In seinen letzten Jahren wurde das Team Vini Zabù innerhalb der Radsportgemeinschaft kaum noch ernst genommen. Zwar fuhr die italienische Formation über ein Jahrzehnt auf ProContinental-Niveau und feierte zu Beginn der 2010er-Jahre beim Giro d’Italia drei Etappensiege sowie das Bergtrikot, doch der Niedergang der einstigen Größe zeichnete sich gegen Ende des Jahrzehnts unübersehbar ab.

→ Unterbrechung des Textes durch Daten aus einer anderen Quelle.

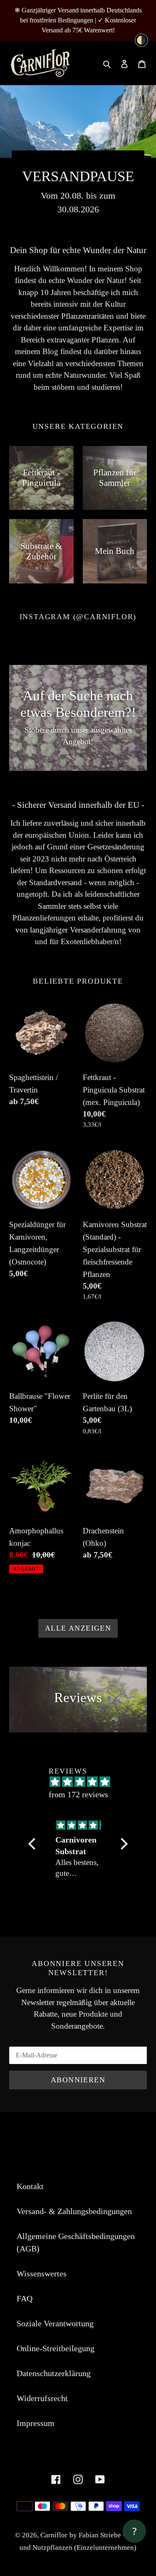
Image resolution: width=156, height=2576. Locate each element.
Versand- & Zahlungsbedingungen (74, 2211)
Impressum (35, 2423)
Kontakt (30, 2186)
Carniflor (53, 2535)
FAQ (24, 2298)
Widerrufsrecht (42, 2398)
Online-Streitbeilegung (55, 2348)
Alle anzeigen (78, 1628)
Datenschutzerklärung (54, 2373)
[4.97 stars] (82, 1782)
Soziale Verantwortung (55, 2323)
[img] (79, 1825)
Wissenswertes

Trotz der überstandenen COVID-Krise und eines erneuten Antritts im Jahr 2021 war der Kader zu diesem Zeitpunkt kaum noch konkurrenzfähig. Rund um den profilierte Sprinter Jakub Mareczko aufgebaut, bestand das Team größtenteils aus unbekannten italienischen Fahrern ohne Erfahrung auf diesem Niveau – und ohne nennenswerte Ergebnisse in den unteren Rennklassen, die auf Entwicklungspotenzial hätten schließen lassen. Bemerkenswert: Von den Fahrern des Vini-Zabù-Kaders 2021 werden im Jahr 2026 voraussichtlich nur vier noch aktiv sein.
Die letzte Saison des Teams endete mit äußerst mageren 275 UCI-Punkten, ehe die Mannschaft geräuschlos von der Bildfläche verschwand. Doch beim Weltverband UCI hatte man längst ein bedenkliches Muster erkannt. Positive Dopingtests und überführte Dopingsünder – darunter der ehemalige Giro-Sieger Danilo Di Luca – waren in der Teamhistorie keine Seltenheit.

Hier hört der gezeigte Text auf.